In fact, a survey of 300 primarycare physicians by tech startup Smartlink found that two-thirds of them were unaware of the program or unfamiliar with its details. The survey also found that almost half of the doctors said they were “waiting for corporate to decide” whether they would participate.
That finding reflects what’s happening in systems like UnityPoint Health, a West Des Moines, Iowa-based system with $1.9 billion in revenue in the first half of 2015. It’s about to launch a pilot at one of its 240 clinics next month.
The majority of UnityPoint clinics in Iowa, Illinois and Wisconsin have been recognized as medical homes and are doing the chronic-care coordination required to get CMS payment, said Linda Wendt, UnityPoint’s executive director of quality. But there’s a hangup. “We want to be payer-agnostic,” she said. “You’d be surprised to find out how often medical groups are asked to segment patient population by payer.”
Sioux Falls, S.D.-based Sanford Health has 250 clinics across nine states, and it also is already fulfilling the CMS requirements. It will start seeking reimbursement from the CMS for its chronic-care management program by the first of next year.
Martha Leclerc, Sanford’s vice president of revenue management, wants the patient co-pay to end. “Long term, this pays for itself through reduced complications, reduced readmissions, and reduced emergency department visits,” she said. “We cannot afford for them to not have this service.”
While much of the work is uncompensated, Leclerc said commercial insurers such as the Minnesota and North Dakota Blue Cross and Blue Shield plans are already paying for chronic-care management and with “documentation requirements that are less onerous than CMS.”
She added that Minnesota Medicaid is also paying a comparable fee for care management, but without a copay. She added that most commercial plans pay between $45 and $50 for managing patients with two chronic conditions and even more if a patient has five or more chronic conditions.
At CHI Franciscan Health, based in Tacoma, Wash., they’re testing a small, diabetic-focused, team-based pilot using a care manager, clinical pharmacist and diabetes educator.
Sherry Aliotta, associate vice president for care coordination at the Catholic Health Initiatives-affiliated system, said it embeds care managers at its medical homes and has invested in educating nurses to fill these roles. With commercial plans and now the CMS providing payment, there’s money to support the staffing required for a successful chronic-care management program, Aliotta said.
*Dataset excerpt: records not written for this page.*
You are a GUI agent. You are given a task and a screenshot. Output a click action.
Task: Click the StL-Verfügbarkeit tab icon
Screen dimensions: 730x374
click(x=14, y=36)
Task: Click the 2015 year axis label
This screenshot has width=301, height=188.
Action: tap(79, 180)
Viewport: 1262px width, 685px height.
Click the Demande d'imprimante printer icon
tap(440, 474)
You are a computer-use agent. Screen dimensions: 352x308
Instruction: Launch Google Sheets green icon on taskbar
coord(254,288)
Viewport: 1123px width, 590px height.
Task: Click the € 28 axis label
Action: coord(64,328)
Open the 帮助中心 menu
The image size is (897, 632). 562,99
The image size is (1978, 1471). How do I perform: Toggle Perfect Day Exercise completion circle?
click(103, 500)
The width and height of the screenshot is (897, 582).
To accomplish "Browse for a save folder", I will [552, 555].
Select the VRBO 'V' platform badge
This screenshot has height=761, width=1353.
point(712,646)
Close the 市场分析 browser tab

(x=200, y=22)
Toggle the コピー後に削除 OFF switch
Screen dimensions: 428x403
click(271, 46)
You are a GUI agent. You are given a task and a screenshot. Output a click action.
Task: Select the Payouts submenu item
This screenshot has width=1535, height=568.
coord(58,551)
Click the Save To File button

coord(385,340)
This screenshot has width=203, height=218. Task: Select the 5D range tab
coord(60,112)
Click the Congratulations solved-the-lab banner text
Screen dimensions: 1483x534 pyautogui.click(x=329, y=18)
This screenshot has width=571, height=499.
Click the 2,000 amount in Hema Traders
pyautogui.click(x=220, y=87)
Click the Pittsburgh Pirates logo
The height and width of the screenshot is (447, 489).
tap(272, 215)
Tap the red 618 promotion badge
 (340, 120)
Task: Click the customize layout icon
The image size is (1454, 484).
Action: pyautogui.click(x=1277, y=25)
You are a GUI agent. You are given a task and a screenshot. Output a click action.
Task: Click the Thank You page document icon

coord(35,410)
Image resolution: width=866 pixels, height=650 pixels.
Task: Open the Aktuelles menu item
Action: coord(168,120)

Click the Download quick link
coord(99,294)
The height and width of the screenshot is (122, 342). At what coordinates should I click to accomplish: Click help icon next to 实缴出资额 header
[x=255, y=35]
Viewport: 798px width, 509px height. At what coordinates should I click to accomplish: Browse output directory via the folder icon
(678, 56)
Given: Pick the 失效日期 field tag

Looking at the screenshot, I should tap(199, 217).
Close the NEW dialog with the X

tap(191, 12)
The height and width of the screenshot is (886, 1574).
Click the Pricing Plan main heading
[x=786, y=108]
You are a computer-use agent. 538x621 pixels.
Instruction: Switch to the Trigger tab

She set up her first care-management program in 1995.
“One of the things that has been a barrier is the cost to provide this service without a clear return on an investment,” Aliotta said. “So there’s always someone asking ‘Do we really need these people?’ ”
King noted that it’s not necessarily more or less work—it’s different work.
“Instead of one visit every month, it may be every two or three months,” he said. But instead of sending out letters with lab work, we’re having a nurse call to make sure patients understand it. It’s less face to face, but more hands-on.”